Problem:
In the material below, the lines containing the word "every" are required; copy each of them.

Given data:
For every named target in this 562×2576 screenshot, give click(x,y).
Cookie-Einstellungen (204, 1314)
---
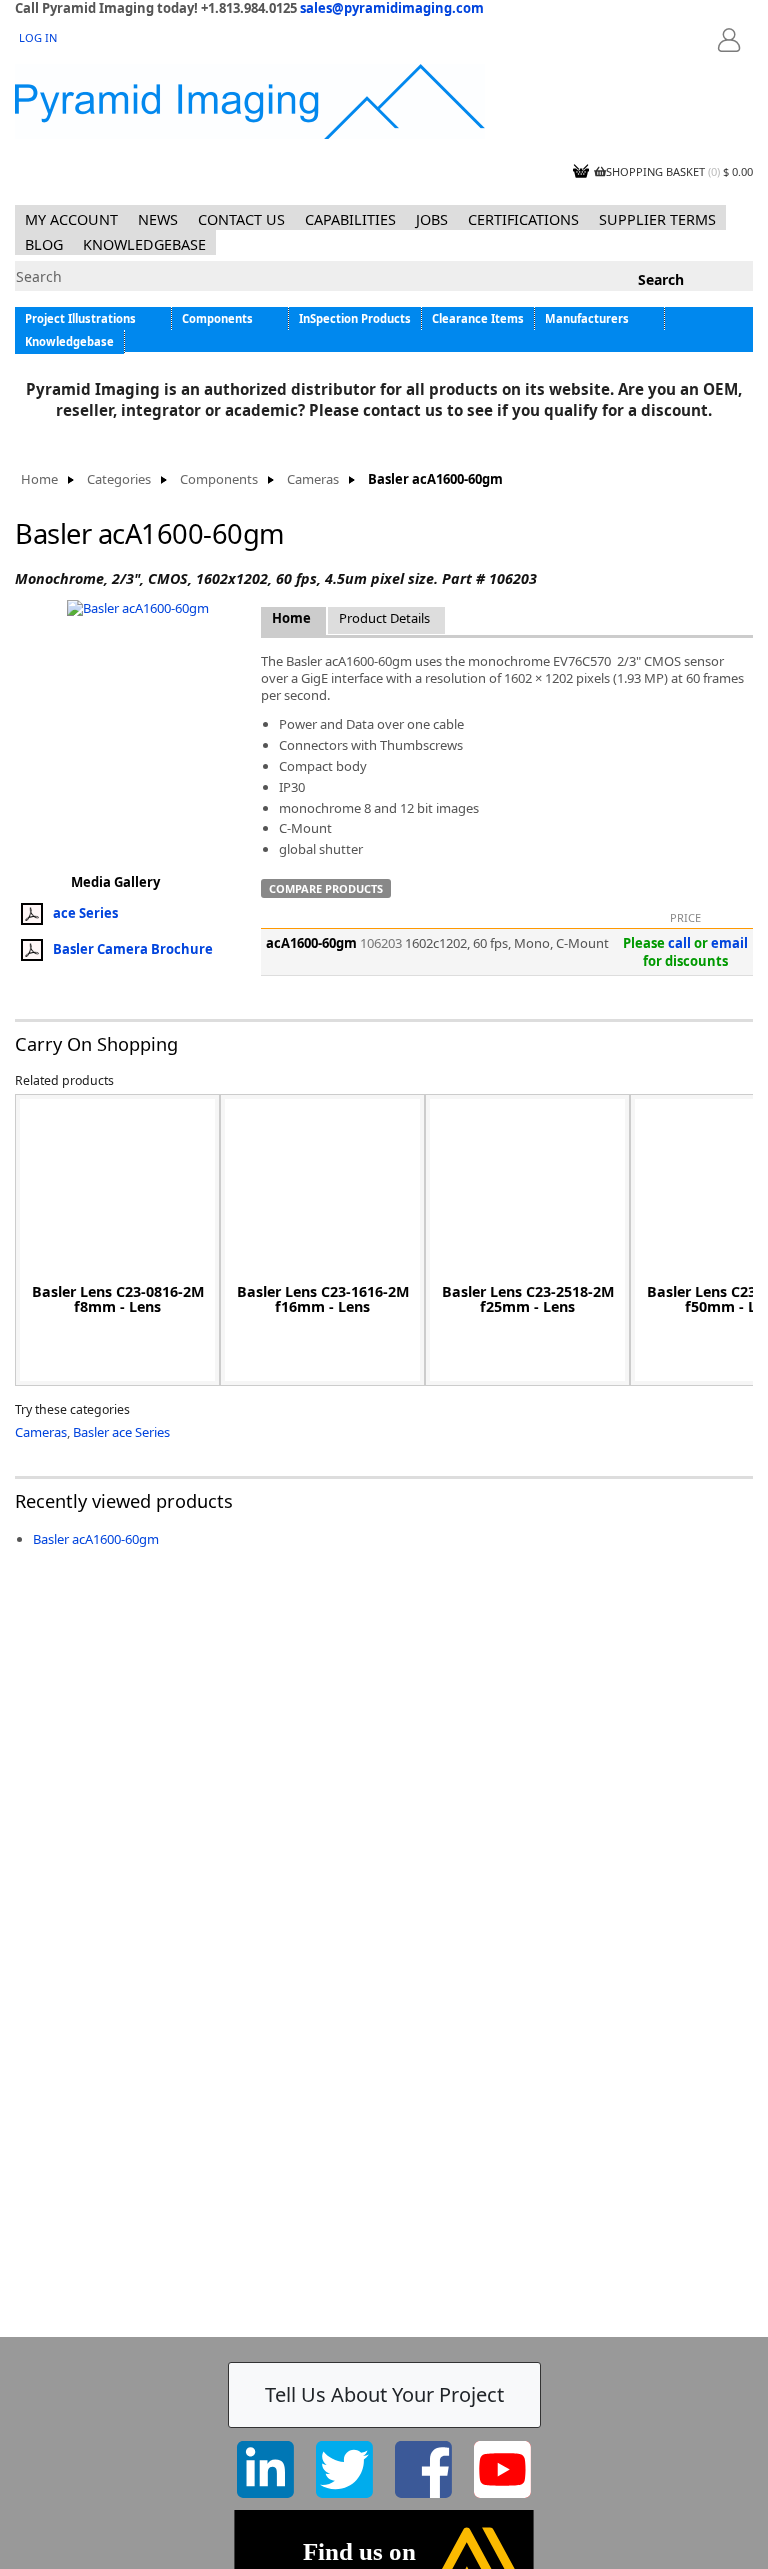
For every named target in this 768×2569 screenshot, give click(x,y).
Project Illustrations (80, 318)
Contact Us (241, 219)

Answer for this exercise:
For every named target in this 562×2576 screenshot, give click(x,y).
For every named target in this 768×2569 screenshot, give click(x,y).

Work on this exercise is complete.